## What you are asked to do:
Reproduce the entries below in full, word for word.

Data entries
-------

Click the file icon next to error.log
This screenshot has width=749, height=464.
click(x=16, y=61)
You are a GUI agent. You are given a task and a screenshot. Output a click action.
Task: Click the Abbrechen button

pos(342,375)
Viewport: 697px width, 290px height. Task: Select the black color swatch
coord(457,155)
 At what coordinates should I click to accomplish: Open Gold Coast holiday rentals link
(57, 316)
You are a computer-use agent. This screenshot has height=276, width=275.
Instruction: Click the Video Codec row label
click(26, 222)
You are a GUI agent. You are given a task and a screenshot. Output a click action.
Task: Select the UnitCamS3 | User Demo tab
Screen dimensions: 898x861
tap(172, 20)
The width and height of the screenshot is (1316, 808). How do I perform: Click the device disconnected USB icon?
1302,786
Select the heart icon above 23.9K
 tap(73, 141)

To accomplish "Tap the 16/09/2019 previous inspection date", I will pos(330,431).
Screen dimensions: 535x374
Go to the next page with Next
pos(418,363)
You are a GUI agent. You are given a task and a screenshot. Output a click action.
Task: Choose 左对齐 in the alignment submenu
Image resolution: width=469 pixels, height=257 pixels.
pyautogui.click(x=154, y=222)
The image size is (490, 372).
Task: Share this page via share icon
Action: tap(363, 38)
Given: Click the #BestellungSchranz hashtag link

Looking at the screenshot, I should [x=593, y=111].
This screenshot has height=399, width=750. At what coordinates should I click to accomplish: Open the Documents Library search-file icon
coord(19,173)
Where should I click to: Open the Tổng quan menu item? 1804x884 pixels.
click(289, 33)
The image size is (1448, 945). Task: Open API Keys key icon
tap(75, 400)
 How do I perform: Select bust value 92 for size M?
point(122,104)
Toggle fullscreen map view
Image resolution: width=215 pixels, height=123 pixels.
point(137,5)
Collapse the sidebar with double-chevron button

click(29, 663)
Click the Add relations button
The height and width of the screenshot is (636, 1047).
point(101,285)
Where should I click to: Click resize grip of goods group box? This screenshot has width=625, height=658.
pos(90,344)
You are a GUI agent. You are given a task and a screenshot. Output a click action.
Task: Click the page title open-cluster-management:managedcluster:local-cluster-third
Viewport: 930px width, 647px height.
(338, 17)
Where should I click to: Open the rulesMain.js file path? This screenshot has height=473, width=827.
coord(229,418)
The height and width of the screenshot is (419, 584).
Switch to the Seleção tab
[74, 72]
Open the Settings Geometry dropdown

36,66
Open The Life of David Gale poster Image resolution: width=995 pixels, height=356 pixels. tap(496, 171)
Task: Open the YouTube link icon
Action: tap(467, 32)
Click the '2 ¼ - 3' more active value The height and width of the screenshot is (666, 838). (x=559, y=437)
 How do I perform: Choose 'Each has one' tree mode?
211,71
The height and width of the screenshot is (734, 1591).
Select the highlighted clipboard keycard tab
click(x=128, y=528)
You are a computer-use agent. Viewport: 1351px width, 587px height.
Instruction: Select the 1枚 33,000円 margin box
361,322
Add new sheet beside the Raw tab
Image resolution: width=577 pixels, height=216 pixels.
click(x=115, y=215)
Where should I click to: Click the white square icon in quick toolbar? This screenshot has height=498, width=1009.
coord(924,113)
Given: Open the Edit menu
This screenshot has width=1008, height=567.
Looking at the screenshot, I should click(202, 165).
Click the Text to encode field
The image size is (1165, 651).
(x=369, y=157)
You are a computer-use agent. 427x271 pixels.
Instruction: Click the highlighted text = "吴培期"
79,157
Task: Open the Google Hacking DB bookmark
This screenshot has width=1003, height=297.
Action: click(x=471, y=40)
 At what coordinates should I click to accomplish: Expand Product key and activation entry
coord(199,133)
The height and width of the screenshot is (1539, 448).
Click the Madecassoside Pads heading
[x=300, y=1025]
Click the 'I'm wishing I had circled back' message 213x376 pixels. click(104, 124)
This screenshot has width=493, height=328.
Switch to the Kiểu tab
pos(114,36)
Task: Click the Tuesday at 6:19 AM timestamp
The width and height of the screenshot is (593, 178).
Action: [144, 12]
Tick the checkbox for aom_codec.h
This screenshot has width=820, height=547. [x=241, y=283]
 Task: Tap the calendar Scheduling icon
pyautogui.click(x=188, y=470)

-------

## Written reply:
Click the file icon next to error.log
This screenshot has width=749, height=464.
click(x=16, y=61)
You are a GUI agent. You are given a task and a screenshot. Output a click action.
Task: Click the Abbrechen button

pos(342,375)
Viewport: 697px width, 290px height. Task: Select the black color swatch
coord(457,155)
 At what coordinates should I click to accomplish: Open Gold Coast holiday rentals link
(57, 316)
You are a computer-use agent. This screenshot has height=276, width=275.
Instruction: Click the Video Codec row label
click(26, 222)
You are a GUI agent. You are given a task and a screenshot. Output a click action.
Task: Select the UnitCamS3 | User Demo tab
Screen dimensions: 898x861
tap(172, 20)
The width and height of the screenshot is (1316, 808). How do I perform: Click the device disconnected USB icon?
1302,786
Select the heart icon above 23.9K
 tap(73, 141)

To accomplish "Tap the 16/09/2019 previous inspection date", I will pos(330,431).
Screen dimensions: 535x374
Go to the next page with Next
pos(418,363)
You are a GUI agent. You are given a task and a screenshot. Output a click action.
Task: Choose 左对齐 in the alignment submenu
Image resolution: width=469 pixels, height=257 pixels.
pyautogui.click(x=154, y=222)
The image size is (490, 372).
Task: Share this page via share icon
Action: tap(363, 38)
Given: Click the #BestellungSchranz hashtag link

Looking at the screenshot, I should [x=593, y=111].
This screenshot has height=399, width=750. At what coordinates should I click to accomplish: Open the Documents Library search-file icon
coord(19,173)
Where should I click to: Open the Tổng quan menu item? 1804x884 pixels.
click(289, 33)
The image size is (1448, 945). Task: Open API Keys key icon
tap(75, 400)
 How do I perform: Select bust value 92 for size M?
point(122,104)
Toggle fullscreen map view
Image resolution: width=215 pixels, height=123 pixels.
point(137,5)
Collapse the sidebar with double-chevron button

click(29, 663)
Click the Add relations button
The height and width of the screenshot is (636, 1047).
point(101,285)
Where should I click to: Click resize grip of goods group box? This screenshot has width=625, height=658.
pos(90,344)
You are a GUI agent. You are given a task and a screenshot. Output a click action.
Task: Click the page title open-cluster-management:managedcluster:local-cluster-third
Viewport: 930px width, 647px height.
(338, 17)
Where should I click to: Open the rulesMain.js file path? This screenshot has height=473, width=827.
coord(229,418)
The height and width of the screenshot is (419, 584).
Switch to the Seleção tab
[74, 72]
Open the Settings Geometry dropdown

36,66
Open The Life of David Gale poster Image resolution: width=995 pixels, height=356 pixels. tap(496, 171)
Task: Open the YouTube link icon
Action: tap(467, 32)
Click the '2 ¼ - 3' more active value The height and width of the screenshot is (666, 838). (x=559, y=437)
 How do I perform: Choose 'Each has one' tree mode?
211,71
The height and width of the screenshot is (734, 1591).
Select the highlighted clipboard keycard tab
click(x=128, y=528)
You are a computer-use agent. Viewport: 1351px width, 587px height.
Instruction: Select the 1枚 33,000円 margin box
361,322
Add new sheet beside the Raw tab
Image resolution: width=577 pixels, height=216 pixels.
click(x=115, y=215)
Where should I click to: Click the white square icon in quick toolbar? This screenshot has height=498, width=1009.
coord(924,113)
Given: Open the Edit menu
This screenshot has width=1008, height=567.
Looking at the screenshot, I should click(202, 165).
Click the Text to encode field
The image size is (1165, 651).
(x=369, y=157)
You are a computer-use agent. 427x271 pixels.
Instruction: Click the highlighted text = "吴培期"
79,157
Task: Open the Google Hacking DB bookmark
This screenshot has width=1003, height=297.
Action: click(x=471, y=40)
 At what coordinates should I click to accomplish: Expand Product key and activation entry
coord(199,133)
The height and width of the screenshot is (1539, 448).
Click the Madecassoside Pads heading
[x=300, y=1025]
Click the 'I'm wishing I had circled back' message 213x376 pixels. click(104, 124)
This screenshot has width=493, height=328.
Switch to the Kiểu tab
pos(114,36)
Task: Click the Tuesday at 6:19 AM timestamp
The width and height of the screenshot is (593, 178).
Action: [144, 12]
Tick the checkbox for aom_codec.h
This screenshot has width=820, height=547. [x=241, y=283]
 Task: Tap the calendar Scheduling icon
pyautogui.click(x=188, y=470)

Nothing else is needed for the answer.